National curriculum art – what they learn
National curriculum art is a vital part of your child's education and involves exploring the properties of materials and their textures, experimenting with different effects, and having the freedom to create. Creativity is an important part of the national curriculum, as it encourages children to work independently.
What’s taught in class?
A pre-school class might bring in a range of materials from home - fabric and wool scraps, scrunched up foil, bubble wrap, cardboard and sandpaper. They might create a ‘texture wall' – a smooth-rough, soft-hard, glittery-dull patchwork collage of recycled materials. For the rest of the term the children stroke, touch, poke, and even press their cheeks against the wall to explore the different textures.
Through this activity the children learn about the properties of the different materials, how to manipulate them, and the use of colour and space. They also learn to work in a team and by talking about what they see, feel and like they extend their vocabulary and learn more about each other.

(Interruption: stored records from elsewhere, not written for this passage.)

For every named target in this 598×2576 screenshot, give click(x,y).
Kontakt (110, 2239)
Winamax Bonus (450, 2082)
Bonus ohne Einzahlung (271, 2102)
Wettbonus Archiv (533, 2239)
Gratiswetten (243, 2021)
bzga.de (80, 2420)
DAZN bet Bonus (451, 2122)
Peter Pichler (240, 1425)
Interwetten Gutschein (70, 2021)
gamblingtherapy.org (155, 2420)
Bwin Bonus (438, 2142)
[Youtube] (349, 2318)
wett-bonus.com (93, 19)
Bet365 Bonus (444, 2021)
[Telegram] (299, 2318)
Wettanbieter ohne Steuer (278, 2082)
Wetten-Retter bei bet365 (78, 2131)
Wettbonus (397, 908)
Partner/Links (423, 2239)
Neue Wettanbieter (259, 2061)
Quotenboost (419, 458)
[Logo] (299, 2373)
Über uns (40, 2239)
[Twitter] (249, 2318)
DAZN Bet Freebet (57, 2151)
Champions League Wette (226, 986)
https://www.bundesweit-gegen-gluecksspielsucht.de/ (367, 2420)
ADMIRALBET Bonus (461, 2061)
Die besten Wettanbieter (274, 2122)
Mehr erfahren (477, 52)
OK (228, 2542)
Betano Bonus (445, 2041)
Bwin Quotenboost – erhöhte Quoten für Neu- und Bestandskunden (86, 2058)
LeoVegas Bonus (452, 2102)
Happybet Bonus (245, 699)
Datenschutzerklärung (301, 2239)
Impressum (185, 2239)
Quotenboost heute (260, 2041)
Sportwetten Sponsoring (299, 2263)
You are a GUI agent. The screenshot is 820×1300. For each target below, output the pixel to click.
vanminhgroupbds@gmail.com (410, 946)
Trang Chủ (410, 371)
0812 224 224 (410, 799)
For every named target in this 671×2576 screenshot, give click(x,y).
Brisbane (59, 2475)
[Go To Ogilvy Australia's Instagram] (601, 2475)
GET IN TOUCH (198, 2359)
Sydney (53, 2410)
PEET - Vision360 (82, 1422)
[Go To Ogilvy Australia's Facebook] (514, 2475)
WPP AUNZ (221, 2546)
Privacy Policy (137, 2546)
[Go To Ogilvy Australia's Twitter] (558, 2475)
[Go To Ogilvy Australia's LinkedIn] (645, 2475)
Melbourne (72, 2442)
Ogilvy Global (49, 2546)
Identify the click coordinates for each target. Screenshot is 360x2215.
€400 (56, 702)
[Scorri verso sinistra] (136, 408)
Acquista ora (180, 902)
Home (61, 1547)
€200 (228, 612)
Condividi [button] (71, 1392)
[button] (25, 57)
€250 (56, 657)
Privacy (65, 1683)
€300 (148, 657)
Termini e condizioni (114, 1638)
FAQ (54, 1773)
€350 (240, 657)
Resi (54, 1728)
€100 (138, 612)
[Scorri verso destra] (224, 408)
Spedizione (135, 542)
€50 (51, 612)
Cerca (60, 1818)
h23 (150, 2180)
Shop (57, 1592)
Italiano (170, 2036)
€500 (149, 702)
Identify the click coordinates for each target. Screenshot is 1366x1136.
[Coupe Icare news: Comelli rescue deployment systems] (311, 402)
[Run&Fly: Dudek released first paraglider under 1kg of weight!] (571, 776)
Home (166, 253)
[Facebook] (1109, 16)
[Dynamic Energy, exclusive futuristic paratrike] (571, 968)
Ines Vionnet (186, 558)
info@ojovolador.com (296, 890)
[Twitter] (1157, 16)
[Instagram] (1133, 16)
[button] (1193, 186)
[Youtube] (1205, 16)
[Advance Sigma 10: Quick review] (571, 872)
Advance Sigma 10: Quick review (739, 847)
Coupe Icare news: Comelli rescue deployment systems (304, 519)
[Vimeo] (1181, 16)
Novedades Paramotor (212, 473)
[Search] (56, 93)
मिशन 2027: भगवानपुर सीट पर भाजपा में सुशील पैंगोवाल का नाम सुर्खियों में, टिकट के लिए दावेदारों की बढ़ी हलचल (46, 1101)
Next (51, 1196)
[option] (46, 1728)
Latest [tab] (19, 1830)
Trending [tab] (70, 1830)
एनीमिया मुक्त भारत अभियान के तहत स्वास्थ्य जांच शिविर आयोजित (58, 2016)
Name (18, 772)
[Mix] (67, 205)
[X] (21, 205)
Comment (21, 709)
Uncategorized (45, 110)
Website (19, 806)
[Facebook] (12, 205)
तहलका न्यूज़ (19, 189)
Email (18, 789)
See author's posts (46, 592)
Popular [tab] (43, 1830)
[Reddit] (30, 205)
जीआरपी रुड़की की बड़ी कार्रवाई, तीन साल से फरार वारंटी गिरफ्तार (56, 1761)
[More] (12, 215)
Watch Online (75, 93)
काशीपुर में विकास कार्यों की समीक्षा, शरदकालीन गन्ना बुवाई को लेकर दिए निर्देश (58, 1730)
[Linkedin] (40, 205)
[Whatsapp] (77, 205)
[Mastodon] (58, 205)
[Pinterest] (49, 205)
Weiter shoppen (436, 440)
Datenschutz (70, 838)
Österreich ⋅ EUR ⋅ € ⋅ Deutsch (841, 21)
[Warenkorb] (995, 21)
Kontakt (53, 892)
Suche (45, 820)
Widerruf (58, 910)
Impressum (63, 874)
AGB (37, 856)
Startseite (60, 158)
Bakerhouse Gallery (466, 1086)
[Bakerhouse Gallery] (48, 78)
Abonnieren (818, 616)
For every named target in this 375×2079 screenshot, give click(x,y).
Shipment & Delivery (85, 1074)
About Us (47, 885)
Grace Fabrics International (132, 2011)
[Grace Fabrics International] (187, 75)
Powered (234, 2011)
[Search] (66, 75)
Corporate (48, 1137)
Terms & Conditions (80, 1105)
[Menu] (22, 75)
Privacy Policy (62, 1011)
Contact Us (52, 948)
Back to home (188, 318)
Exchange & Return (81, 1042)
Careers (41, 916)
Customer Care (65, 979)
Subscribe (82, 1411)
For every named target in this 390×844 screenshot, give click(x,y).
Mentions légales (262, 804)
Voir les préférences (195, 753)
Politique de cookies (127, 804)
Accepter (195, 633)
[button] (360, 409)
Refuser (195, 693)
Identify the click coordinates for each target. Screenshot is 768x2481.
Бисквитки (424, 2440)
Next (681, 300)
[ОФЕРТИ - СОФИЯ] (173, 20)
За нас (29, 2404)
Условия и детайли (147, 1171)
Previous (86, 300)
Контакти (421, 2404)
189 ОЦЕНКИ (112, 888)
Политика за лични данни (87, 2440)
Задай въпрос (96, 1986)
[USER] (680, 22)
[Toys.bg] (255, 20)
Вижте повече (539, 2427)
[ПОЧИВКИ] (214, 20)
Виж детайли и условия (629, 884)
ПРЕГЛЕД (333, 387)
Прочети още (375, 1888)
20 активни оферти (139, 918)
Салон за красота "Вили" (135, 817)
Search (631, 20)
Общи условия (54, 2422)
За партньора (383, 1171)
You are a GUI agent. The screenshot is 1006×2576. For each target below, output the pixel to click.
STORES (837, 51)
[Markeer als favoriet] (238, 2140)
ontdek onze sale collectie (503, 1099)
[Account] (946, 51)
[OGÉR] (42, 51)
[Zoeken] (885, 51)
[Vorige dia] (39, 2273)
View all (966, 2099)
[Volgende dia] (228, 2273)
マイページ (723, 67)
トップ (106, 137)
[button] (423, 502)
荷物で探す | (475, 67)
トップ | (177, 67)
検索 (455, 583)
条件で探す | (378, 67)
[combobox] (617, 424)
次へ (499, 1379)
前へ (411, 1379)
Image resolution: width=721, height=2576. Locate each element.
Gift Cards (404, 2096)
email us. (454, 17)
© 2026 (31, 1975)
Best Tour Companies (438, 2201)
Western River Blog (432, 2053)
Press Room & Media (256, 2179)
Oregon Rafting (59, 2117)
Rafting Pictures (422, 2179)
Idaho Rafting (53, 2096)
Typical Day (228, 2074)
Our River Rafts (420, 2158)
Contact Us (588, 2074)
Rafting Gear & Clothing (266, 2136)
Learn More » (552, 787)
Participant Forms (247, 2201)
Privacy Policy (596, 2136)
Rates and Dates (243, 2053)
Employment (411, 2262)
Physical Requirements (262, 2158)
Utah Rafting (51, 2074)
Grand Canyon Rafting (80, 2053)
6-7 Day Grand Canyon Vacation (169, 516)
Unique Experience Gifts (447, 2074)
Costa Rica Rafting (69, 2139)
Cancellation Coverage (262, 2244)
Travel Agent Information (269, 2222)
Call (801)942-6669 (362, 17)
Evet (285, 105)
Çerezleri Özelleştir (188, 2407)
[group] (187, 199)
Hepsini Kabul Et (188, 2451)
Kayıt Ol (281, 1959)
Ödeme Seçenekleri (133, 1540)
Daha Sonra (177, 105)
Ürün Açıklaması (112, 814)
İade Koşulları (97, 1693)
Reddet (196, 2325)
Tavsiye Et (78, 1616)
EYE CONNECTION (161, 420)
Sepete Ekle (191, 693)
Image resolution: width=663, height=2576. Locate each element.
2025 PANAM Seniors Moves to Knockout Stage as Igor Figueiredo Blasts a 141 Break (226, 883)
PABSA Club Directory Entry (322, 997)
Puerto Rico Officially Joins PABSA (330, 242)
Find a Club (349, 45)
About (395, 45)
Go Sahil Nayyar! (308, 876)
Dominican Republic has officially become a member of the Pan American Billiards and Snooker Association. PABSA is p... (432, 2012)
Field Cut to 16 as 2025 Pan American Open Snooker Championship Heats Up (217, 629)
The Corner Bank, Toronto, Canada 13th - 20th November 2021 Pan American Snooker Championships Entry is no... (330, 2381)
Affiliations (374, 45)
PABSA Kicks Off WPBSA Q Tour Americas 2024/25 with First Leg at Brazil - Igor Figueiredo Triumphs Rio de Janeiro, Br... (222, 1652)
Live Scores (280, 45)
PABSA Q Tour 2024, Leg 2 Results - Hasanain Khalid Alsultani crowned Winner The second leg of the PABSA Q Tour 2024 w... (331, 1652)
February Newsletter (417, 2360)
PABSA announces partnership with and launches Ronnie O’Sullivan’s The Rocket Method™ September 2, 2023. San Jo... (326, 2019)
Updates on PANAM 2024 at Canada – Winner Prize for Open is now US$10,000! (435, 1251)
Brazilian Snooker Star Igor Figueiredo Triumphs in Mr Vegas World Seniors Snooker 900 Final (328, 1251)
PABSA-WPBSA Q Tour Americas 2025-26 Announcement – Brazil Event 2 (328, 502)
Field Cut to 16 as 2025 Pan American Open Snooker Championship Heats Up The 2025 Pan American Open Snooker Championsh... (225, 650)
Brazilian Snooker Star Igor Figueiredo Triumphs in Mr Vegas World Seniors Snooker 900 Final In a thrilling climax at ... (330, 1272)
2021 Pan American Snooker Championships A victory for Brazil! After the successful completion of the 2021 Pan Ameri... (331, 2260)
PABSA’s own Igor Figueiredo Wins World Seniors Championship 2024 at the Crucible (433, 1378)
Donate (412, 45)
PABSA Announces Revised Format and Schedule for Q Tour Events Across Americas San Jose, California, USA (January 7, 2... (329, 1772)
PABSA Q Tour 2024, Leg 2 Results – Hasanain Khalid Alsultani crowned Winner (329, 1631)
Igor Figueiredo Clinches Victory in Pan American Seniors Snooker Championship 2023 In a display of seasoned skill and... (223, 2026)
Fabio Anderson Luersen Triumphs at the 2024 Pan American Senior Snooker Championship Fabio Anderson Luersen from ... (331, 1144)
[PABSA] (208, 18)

As the children's knowledge and understanding develops in the coming years, they will build on this, becoming much more critical and discerning in their ideas and choices. Their making in art, design and craft will become more complex and well thought out. For example, at a later Key Stage a teacher may teach the class about colours by asking the children to design packaging suitable for a healthy snack. They will have learnt that certain colours are associated with particular tastes or qualities (pink and red, for example, indicate sweetness; white and blue suggest purity) and they will need to appeal to their target audience in their design.
Exploring times and worlds
A less obvious benefit of art learning is that it takes children to other worlds, cultures and times. Children explore ideas and meanings in the work of artists, craftspeople and designers and they learn about the diverse roles and functions of art, craft and design.
Children learn more about how people lived in the past by looking at their art and artists. The Egyptians, for example, surrounded themselves with colourful buildings painted with scenes of everyday life and their gods. The paintings were meant to be realistic: in the tombs they represented the life which the deceased had led.
So there’s a lot more to art than just having fun with paint!